WORK TO COMPLETE:
A – In the passage on the component built-in substrate, what dimension of the substrate can be decreased because the solder ball diameter is reduced?
B – Reproduce verbatim the section of the passage on the component built-in substrate that begins with the words containing "[0085] Necessity for" and ends with "wiring board 20.".

Additionally, the bump 14 made of a material such as solder is
provided on the connection portion 12a, which is formed by exposing
a part of the wiring provided on the bottom surface of the lower
layer side wiring board 10. Thus, the electronic component built-in
substrate 100 is completed.
[0085] Necessity for peripheral areas of the electronic component
30, which are used for providing the solder balls 40 in the
electronic component built-in substrate 100, is eliminated by
utilizing an empty area in the top surface (i.e., a surface facing
a flip-chip connected surface) of the semiconductor element 30
serving as an electronic component, as described above. It is
sufficient for the solder ball 40 to have a diameter dimension
enough to connect the top surface of the semiconductor element 30
to the bottom surface of the upper layer wiring board 20.
Consequently, a pitch, at which the solder balls 40 are provided,
can be set at a small value. Accordingly, the planar dimension
(i.e., the plane area) of the electronic component built-in
substrate 100 can considerably be reduced. Also, even in the case
of high density wiring pattern, the electric connection among the
boards, the parts, and the components can easily be performed.
[0086] Additionally, the diameter dimension of each of the solder
balls is reduced to a small value. Thus, the thickness dimension of
the electronic component built-in substrate 100 can be
decreased.
[0087] As a result of reducing the diameter dimension of each of
the solder balls 40 to a small diameter dimension, many solder
balls 40 can be provided in the plane area of the semiconductor
element 30. Also, a high-performance compact electronic component
built-in substrate 100 can easily be manufactured.

INFORMATION SUPPLIED:
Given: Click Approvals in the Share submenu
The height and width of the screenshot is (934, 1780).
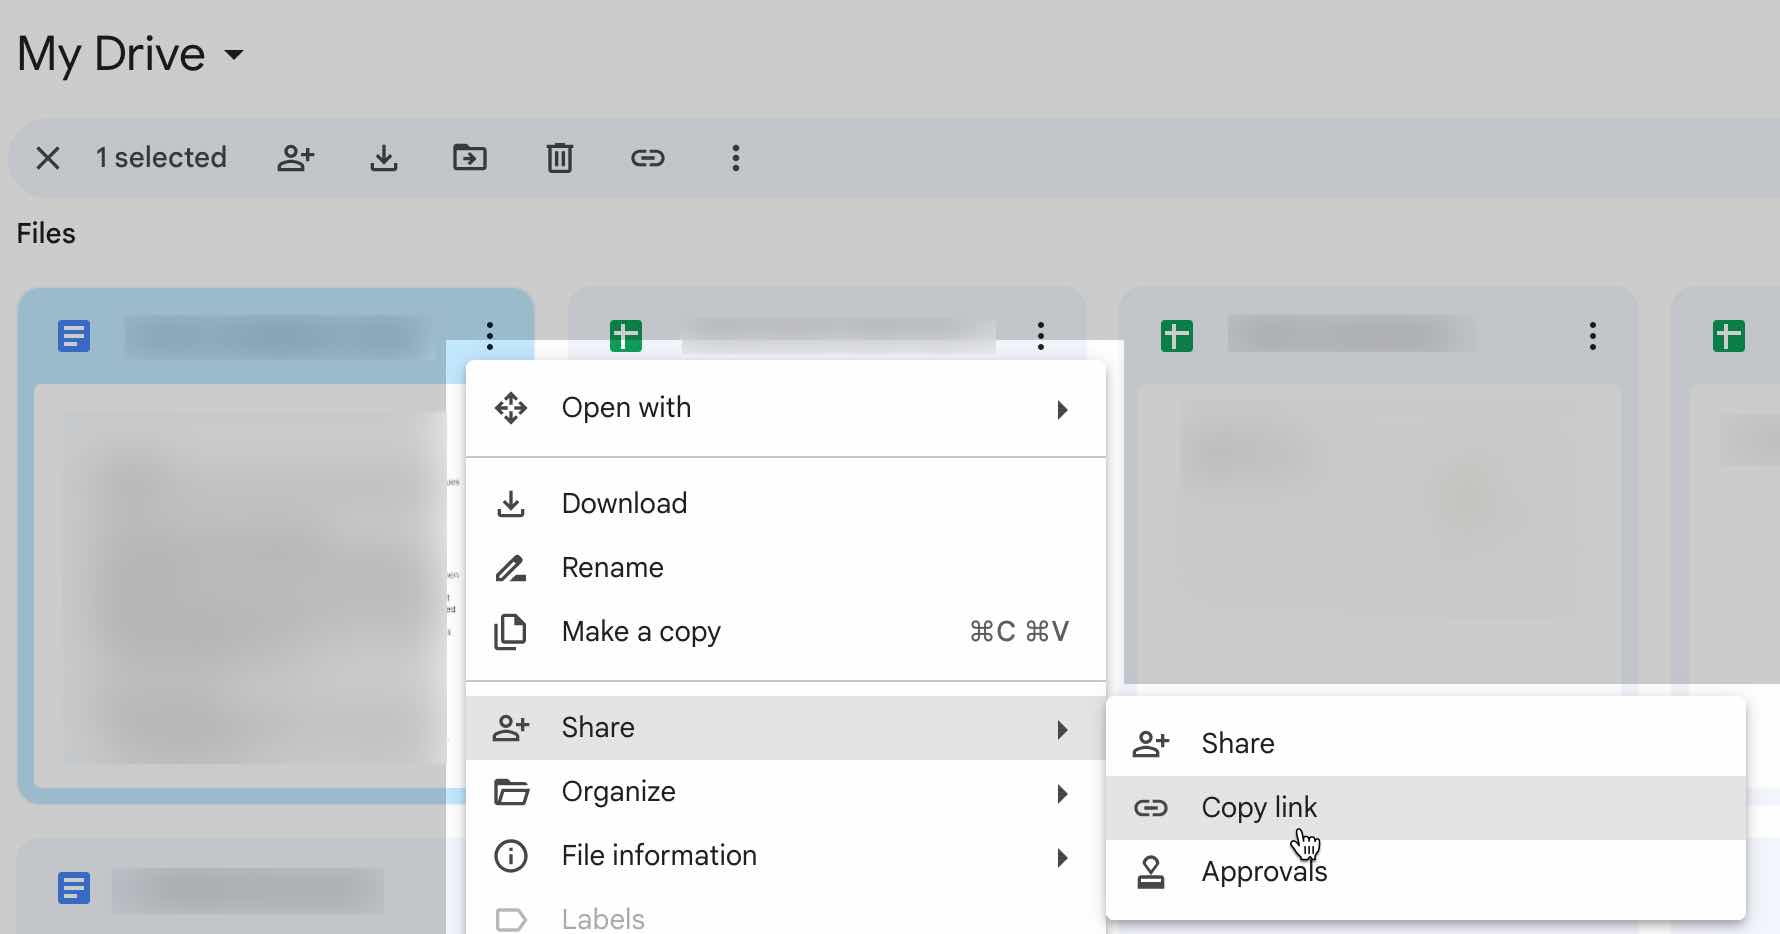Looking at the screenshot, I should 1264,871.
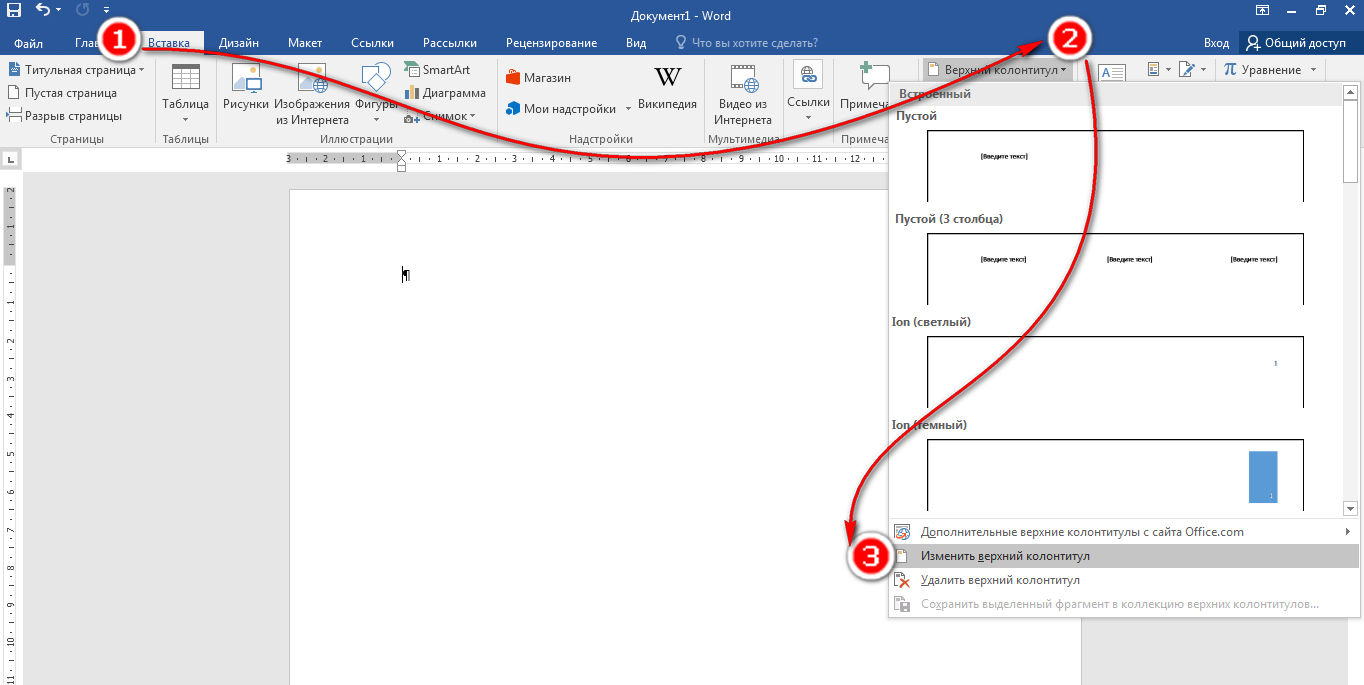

ANSWERS FOR THE TASKS:
A – Its thickness dimension.

B –
[0085] Necessity for peripheral areas of the electronic component
30, which are used for providing the solder balls 40 in the
electronic component built-in substrate 100, is eliminated by
utilizing an empty area in the top surface (i.e., a surface facing
a flip-chip connected surface) of the semiconductor element 30
serving as an electronic component, as described above. It is
sufficient for the solder ball 40 to have a diameter dimension
enough to connect the top surface of the semiconductor element 30
to the bottom surface of the upper layer wiring board 20.